Conference Agenda

Polynomial equations are central in algebraic geometry, being algebraic varieties geometric manifestations of solutions of systems of polynomial equations. Actually, modern algebraic geometry is based on the use of techniques for studying and solving geometrical problems about these sets of zeros. At the same time, polynomial equations have found interesting applications in coding theory and cryptography. The interplay between algebraic geometry and coding theory is old and goes back to the first examples of algebraic codes defined with polynomials and codes coming from algebraic curves. More recently, polynomial equations have found important applications in cryptography as well. For example, in multivariate cryptography, one of the prominent candidates for post-quantum cryptosystems, the trapdoor one-way function takes the form of a multivariate quadratic polynomial map over a finite field. Furthermore, the efficiency of the index calculus attack to break an elliptic curve cryptosystem relies on the effectiveness of solving a system of multivariate polynomial equations. This session will feature recent progress in these and other applications of polynomial equations to coding theory and cryptography.

The Rainbow Signature Scheme is one of the most studied multivariate signature scheme and was accepted as a second round candidate for the NIST standardization process for post-quantum cryptosystems. However, the key generation process of the first round version was not very efficient. In this talk, we present a modified version of the Rainbow key generation process, which generates a Rainbow key pair using only matrix products, and therefore is very efficient. Furthermore, our new algorithm also allows a very efficient key generation for Rainbow variants such as cyclicRainbow.

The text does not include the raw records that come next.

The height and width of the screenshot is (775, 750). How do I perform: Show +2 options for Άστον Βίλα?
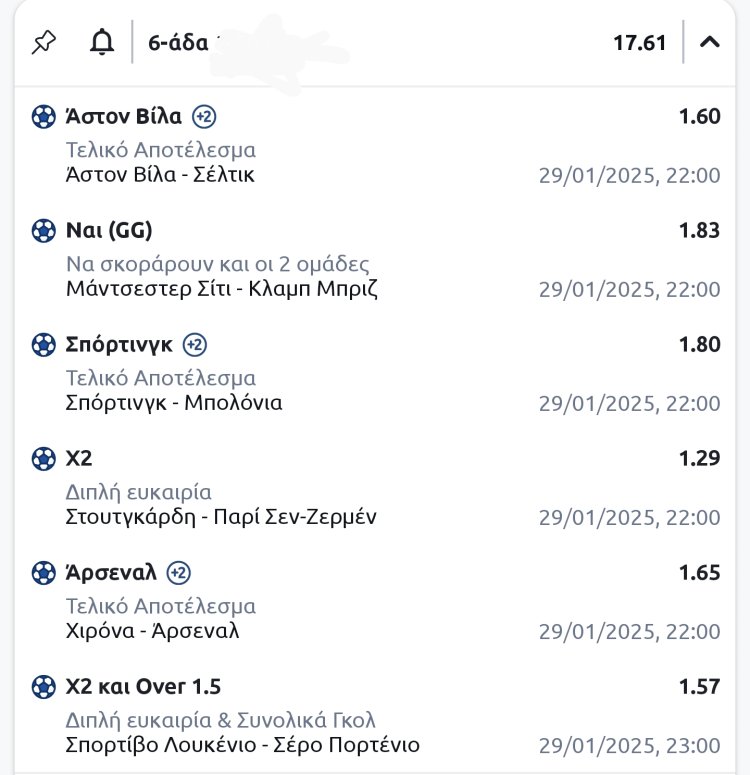click(204, 116)
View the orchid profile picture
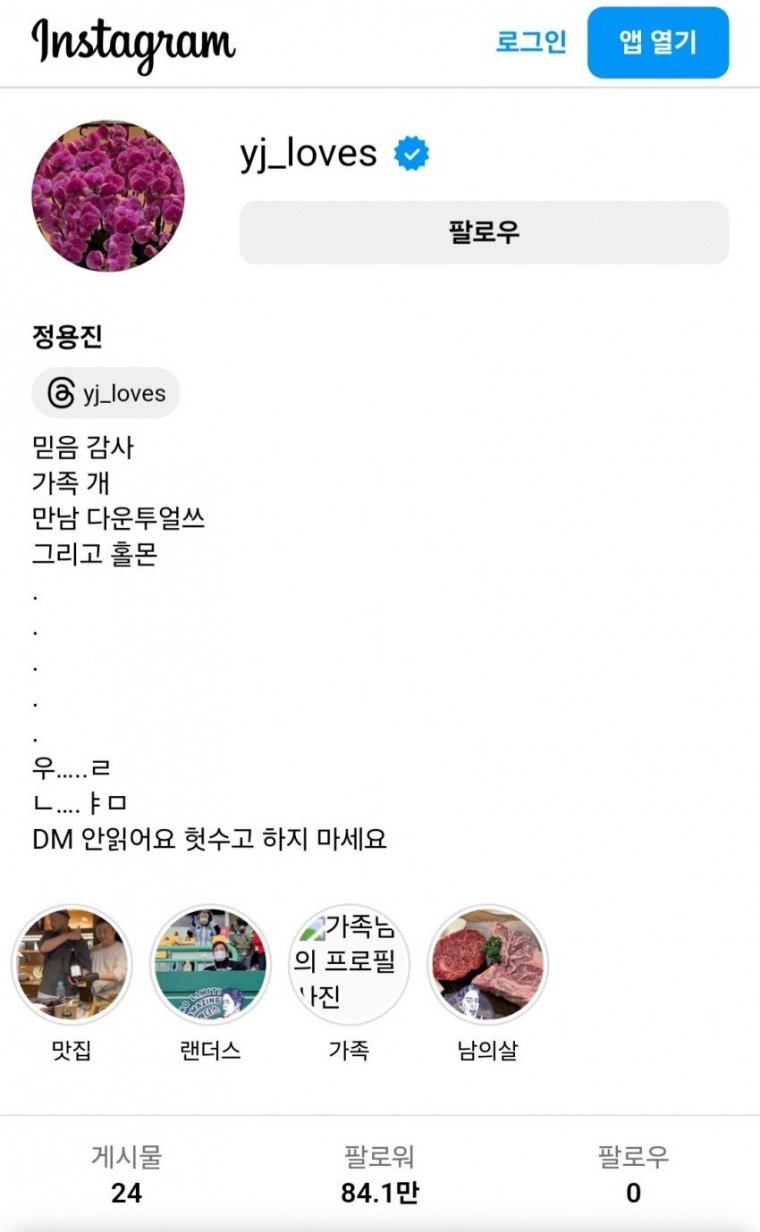 (x=108, y=196)
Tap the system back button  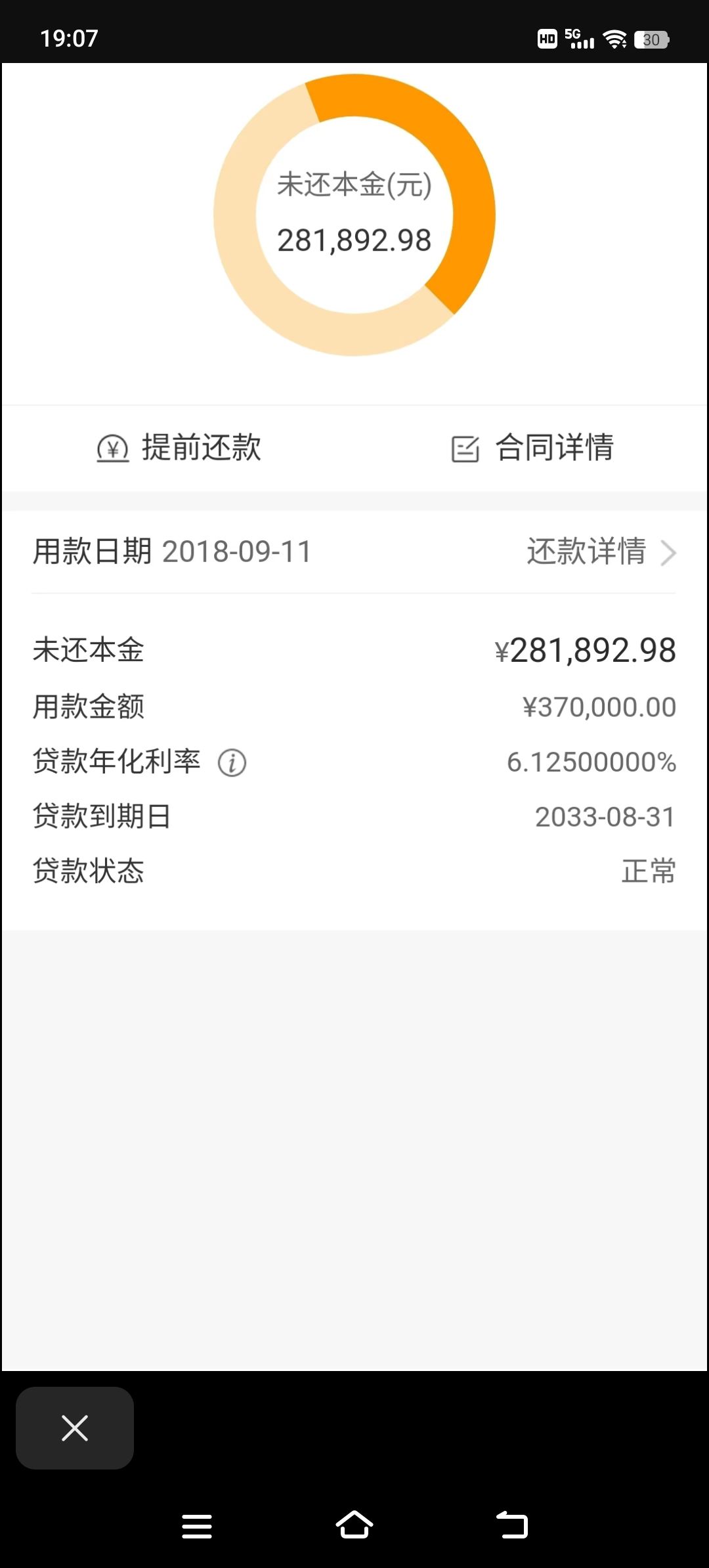(x=512, y=1525)
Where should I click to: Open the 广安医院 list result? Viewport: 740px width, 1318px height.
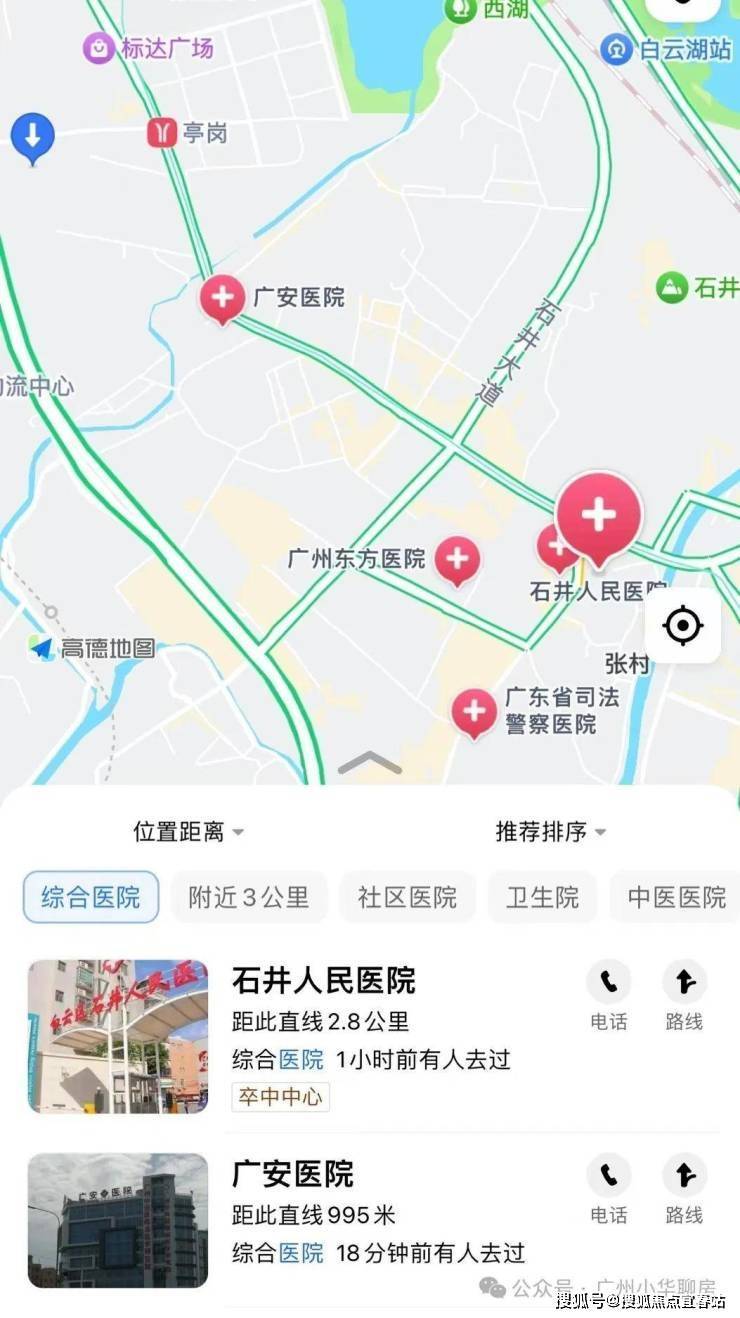(293, 1173)
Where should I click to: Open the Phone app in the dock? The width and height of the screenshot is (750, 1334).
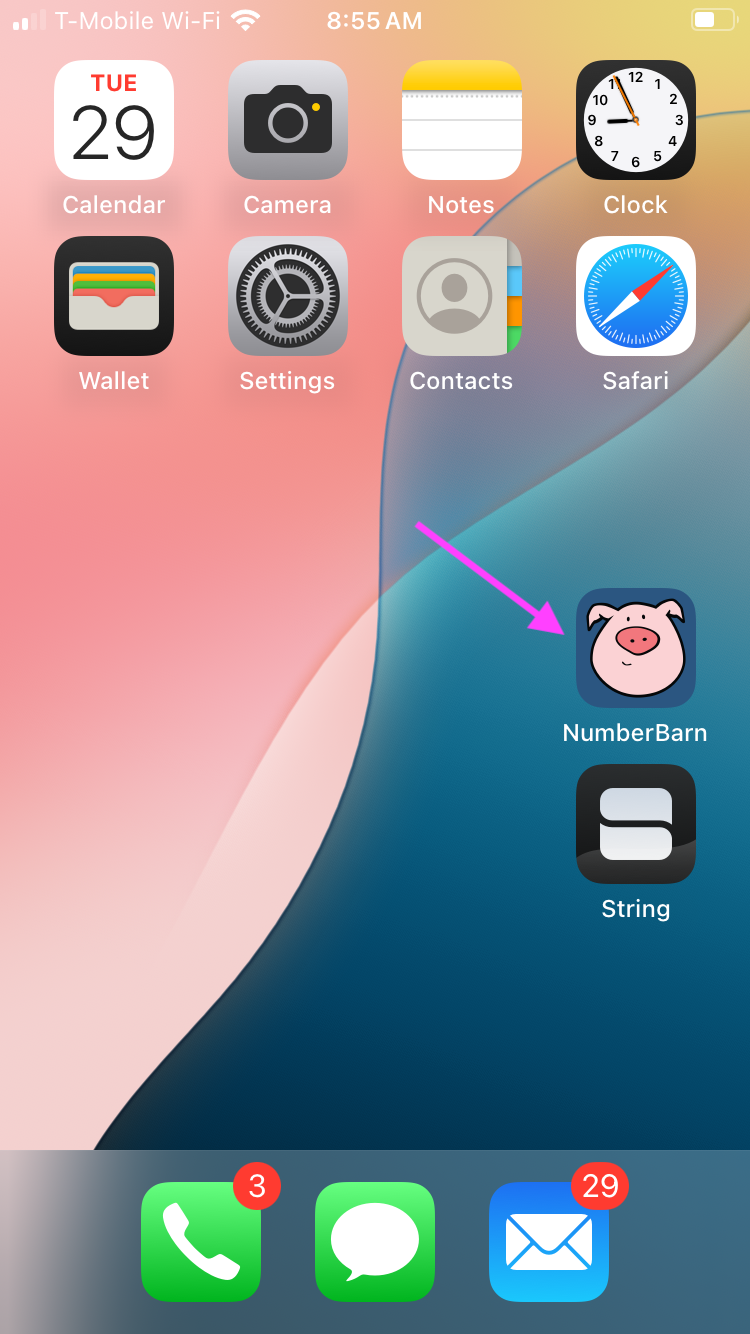[201, 1242]
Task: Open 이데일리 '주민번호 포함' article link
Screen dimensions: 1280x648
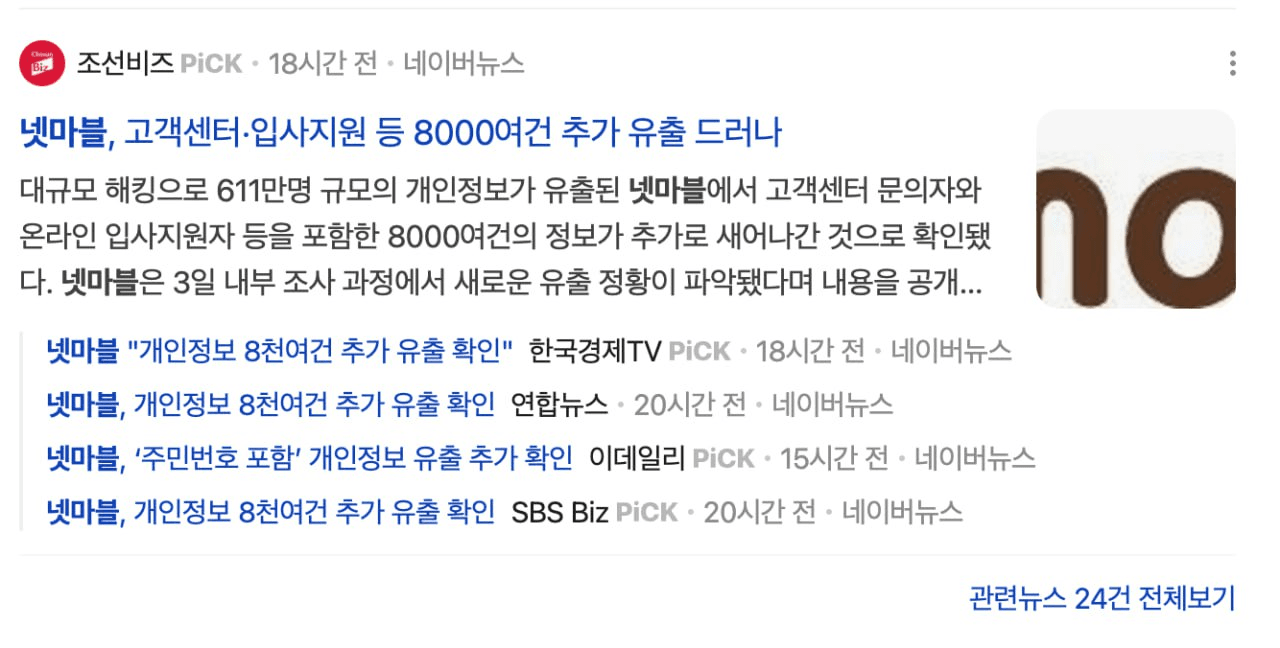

In the past few years, code-based cryptography in the rank-metric has become increasingly popular mainly because of the efficiency advantages over similar constructions in the Hamming metric and the ongoing NIST post-quantum standardization process. Several new ideas have emerged - for example, the cryptosystems based on LRPC codes follow an NTRU-like design and provide an alternative to the classical rank-based cryptosystems based on Gabidulin codes. Furthermore, the security in the rank metric is now much better understood - recently it was shown that the rank syndrome decoding problem is hard. On the other hand, the known cryptosystems do not have a reduction from the hard problem. Therefore, it is interesting not only to study the practical security of the rank syndrome decoding, but also attacks that take advantage of the particular construction of the cryptosystems. In this talk I will focus on algebraic techniques in the context of rank-based cryptography. It is known that decoding problems in rank-based cryptography can be modeled as systems of (non-linear) equations, however not much attention has been devoted to this modelling. It turns out that algebraic techniques are more powerful than previously thought. I will discuss how they can be refined and used in an unexpected way and how particular structure of the cryptosytems influences their efficiency.

We explore some of the variety of MinRank problem instances arising in post-quantum cryptography. We briefly review some prototypical applications in some of the post-quantum families of schemes, recall some of the computation techniques and summarize some of the complexity results for such instances. This talk should illustrate the landscape more closely investigated in the talks of Daniel Cabarcas and Ray Perlner.

Multivariate cryptography is the study of public-key cryptosystems based on multivariate polynomials over a finite field. Since solving a system of multivariate nonlinear polynomials over a finite field of order 2 is proven to be NP-hard, it is considered to be secure against quantum computers. Currently, most of the multivariate schemes are based on system of quadratic polynomials, mainly because of two reasons. First, they are smaller compared to higher degree constructions and hence more efficient. Second, if f is cubic, its (symmetric) differential Df(x) = f(x+a) - f(x) - f(a) is a quadratic map that preserves some of the properties of f. In quadratic constructions, one of the most successful family of attacks is the min-rank attack. It exploits the existence of low-rank linear combination of the matrices representing the quadratic forms of the public polynomials. One natural way to avoid this attack is to use cubic polynomials. This leads to several natural questions: Is there a notion of rank for cubic forms? Can we extend the min-rank attack to cubic constructions? Is the differential attack always a vulnerability for such constructions? What are the implications of low-rank cubic constructions?

In this talk, we address all these questions by taking a general perspective of cubic multivariate schemes. This is a joint work with John Baena, Daniel Cabarcas, Daniel Escudero and Javier Verbel.